Non-homogenous System where did I go wrong?

Solve the system $\vec{x^{'}}=\begin{pmatrix}2 & -5\\1 & -2 \end{pmatrix}\vec{x}+ \begin{pmatrix} -\cos t\\ \sin t \end{pmatrix}$

The Eigenvalues are $(2-\lambda)(-2-\lambda)+5=0 \implies \lambda=\pm i$

The Eigevalue we choose is $\lambda=i$ and get a fundamental matrix of $$\phi(t)=\begin{pmatrix} 5\cos t & 5\sin t\\ 2\cos t + \sin t & 2\sin t - \cos t \end{pmatrix}$$ We find the inverse by \begin{gather*} \phi^{-1}(t)=\dfrac{1}{5\cos t(2\sin t-\cos t)- 5\sin t(2 \cos t+ \sin t)} \begin{pmatrix} 2\sin t - \cos t & -5\sin t\\ -2 \cos t - \sin t & -5\cos t \end{pmatrix}=\\[8pt]\dfrac{1}{5}\begin{pmatrix} \cos t-2\sin t & 5\sin t\\ 2 \cos t + \sin t & 5\cos t \end{pmatrix} \end{gather*}

We multiply by $g(t)$ and have \begin{gather*}\dfrac{1}{5}\begin{pmatrix} \cos t-2\sin t & 5\sin t\\ 2 \cos t + \sin t & 5\cos t \end{pmatrix}\begin{pmatrix} -\cos t\\ \sin t \end{pmatrix}=\begin{pmatrix} -\cos^2 t+2\sin t\cos t +5 \sin^2 t\\ -2\cos^2 t -2\cos t \sin t +5\cos t \sin t \end{pmatrix}=\\[8pt]\begin{pmatrix} 5 \sin^2 t-\cos^2 t +2 \sin t \cos t\\ -2\cos^2 t +3\sin t \cos t \end{pmatrix}\end{gather*}

Integrating all of this yields $$\begin{pmatrix} \frac{5}{2}t - \frac{5}{4}\sin 2t - \frac{1}{2}t -\frac{1}{4}\sin 2t + \sin^2 t\\[8pt] -t-\frac{1}{2}\sin 2t+\frac{3}{2}\sin^2 t\end{pmatrix}=\begin{pmatrix} 2t-3\sin 2t +\sin^2 t\\ -t-\frac{1}{2}\sin 2t+\frac{3}{2}\sin^2 t \end{pmatrix}$$

Multiply by $\phi(t)$ and we have \begin{gather*}\begin{pmatrix} 5\cos t & 5\sin t\\ 2\cos t + \sin t & 2\sin t - \cos t \end{pmatrix}\begin{pmatrix} 2t-3\sin 2t +\sin^2 t\\ -t-\frac{1}{2}\sin 2t+\frac{3}{2}\sin^2 t \end{pmatrix}=\end{gather*} $$\begin{pmatrix} 10t\cos t -15 \sin 2t \cos t +5 \sin^2 t \cos t-5t\sin t -\frac{5}{2}\sin 2t \sin t+\frac{15}{2}\sin^3 t \\ 4t \cos t +2t \sin t -6 \sin 2t \cos t -3 \sin t \sin 2t+2\cos t \sin^2 t + \sin^3 t -2t\sin t +2t\cos t -\sin 2t \sin t+\frac{1}{2}\sin 2t \cos t +3\sin^3 t-\frac{3}{2}\sin^2 t \cos t \end{pmatrix} \dfrac{1}{5}$$

The book gets $x_h+\begin{pmatrix}2\\1 \end{pmatrix} t \cos t -\begin{pmatrix}1\\ 0 \end{pmatrix} t \sin t$

So how did they simplify all that?

• I just realized I forgot to multiply by the integral of the bottom row of the matrix.
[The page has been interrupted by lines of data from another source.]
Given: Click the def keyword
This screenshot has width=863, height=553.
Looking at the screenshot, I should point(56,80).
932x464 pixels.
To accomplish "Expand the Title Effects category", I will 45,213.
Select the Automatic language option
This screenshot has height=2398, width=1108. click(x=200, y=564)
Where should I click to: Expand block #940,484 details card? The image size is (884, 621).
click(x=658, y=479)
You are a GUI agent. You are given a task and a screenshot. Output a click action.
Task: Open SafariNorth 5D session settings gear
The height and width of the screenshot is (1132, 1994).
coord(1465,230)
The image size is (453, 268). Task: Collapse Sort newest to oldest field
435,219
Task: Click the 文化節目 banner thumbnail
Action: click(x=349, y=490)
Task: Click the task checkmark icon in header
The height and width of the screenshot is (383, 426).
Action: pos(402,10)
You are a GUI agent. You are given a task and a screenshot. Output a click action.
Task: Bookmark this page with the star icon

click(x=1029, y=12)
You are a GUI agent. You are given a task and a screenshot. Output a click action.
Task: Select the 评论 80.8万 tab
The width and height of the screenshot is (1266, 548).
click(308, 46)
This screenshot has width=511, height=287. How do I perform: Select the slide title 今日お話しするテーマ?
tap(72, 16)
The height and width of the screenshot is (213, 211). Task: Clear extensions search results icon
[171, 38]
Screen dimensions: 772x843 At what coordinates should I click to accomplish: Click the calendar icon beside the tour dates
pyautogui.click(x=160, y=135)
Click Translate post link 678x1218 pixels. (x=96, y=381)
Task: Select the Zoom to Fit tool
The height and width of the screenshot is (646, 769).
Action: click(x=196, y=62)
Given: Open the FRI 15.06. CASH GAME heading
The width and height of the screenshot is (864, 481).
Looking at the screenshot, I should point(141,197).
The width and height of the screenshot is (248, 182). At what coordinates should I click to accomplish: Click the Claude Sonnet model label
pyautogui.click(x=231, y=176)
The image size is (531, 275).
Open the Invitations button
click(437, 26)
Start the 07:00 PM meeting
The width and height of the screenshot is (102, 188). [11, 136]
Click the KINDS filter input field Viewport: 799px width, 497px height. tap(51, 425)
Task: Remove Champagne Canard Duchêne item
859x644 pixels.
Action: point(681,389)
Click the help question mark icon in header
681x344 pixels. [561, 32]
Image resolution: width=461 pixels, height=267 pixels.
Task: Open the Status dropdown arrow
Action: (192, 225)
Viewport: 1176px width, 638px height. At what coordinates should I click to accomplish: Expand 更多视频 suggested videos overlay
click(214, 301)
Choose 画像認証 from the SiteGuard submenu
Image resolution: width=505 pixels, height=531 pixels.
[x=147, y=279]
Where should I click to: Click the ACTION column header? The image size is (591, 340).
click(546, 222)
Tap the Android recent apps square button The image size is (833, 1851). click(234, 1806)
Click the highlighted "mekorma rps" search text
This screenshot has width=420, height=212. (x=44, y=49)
However it doesn't change the fact that it is still complicated as hell. They got $c_1\begin{pmatrix} 5\cos t\\2\cos t+\sin t \end{pmatrix} +c_2\begin{pmatrix} 5\sin t \\ -\cos t +2 \sin t \end{pmatrix}$ – adam Apr 25 '14 at 2:30
• So I reworked it with the missing factor... it makes it look worse actually heh – adam Apr 25 '14 at 2:48
• dont tell me I messed up at the beggining – adam Apr 25 '14 at 3:06
• does it have to do with me taking the inverse and missing a sign? – adam Apr 25 '14 at 3:08

Note: the author used $\lambda = i$ and $v_1 = (5, 2-i)$ for the calculations.

You have a sign issue:

$$\phi^{-1}(t)=\dfrac{1}{5}\begin{pmatrix} \cos t-2\sin t & 5\sin t\\ 2 \cos t + \sin t & -5\cos t \end{pmatrix}$$

Look at the sign of entry $\phi^{-1}(t)_{22}$, which should be a negative.

Multiplying by $g(t)$, we get:

$$\left( \begin{array}{c} \sin ^2(t)-\frac{1}{5} \cos (t) (\cos (t)-2 \sin (t)) \\ -\cos (t) \sin (t)-\frac{1}{5} \cos (t) (2 \cos (t)+\sin (t)) \\ \end{array} \right)$$

Integrating, we get:

$$\left( \begin{array}{c} \frac{2 t}{5}-\frac{1}{10} \cos (2 t)-\frac{3}{10} \sin (2 t) \\ \frac{3 \cos ^2(t)}{5}-\frac{1}{10} \sin (2 t)-\frac{t}{5} \\ \end{array} \right)$$

Expanding the trig terms, we get:

$$\left( \begin{array}{c} -\frac{1}{10} \cos ^2(t)-\frac{3}{5} \sin (t) \cos (t)+\frac{\sin ^2(t)}{10}+\frac{2 t}{5} \\ \frac{3 \cos ^2(t)}{10}-\frac{1}{5} \sin (t) \cos (t)-\frac{t}{5}-\frac{3 \sin ^2(t)}{10}+\frac{3}{10} \\ \end{array} \right)$$

Multiplying by $\phi(t)$, we get:

$$\left( \begin{array}{c} \left(2 t-\frac{1}{2}\right) \cos (t)-t \sin (t) \\ \frac{1}{10} (2 (5 t-4) \cos (t)+\sin (t)) \\ \end{array} \right)$$

Of course the $\cos t$ and $\sin t$ terms get absorbed into the constants and you are left with the author's result.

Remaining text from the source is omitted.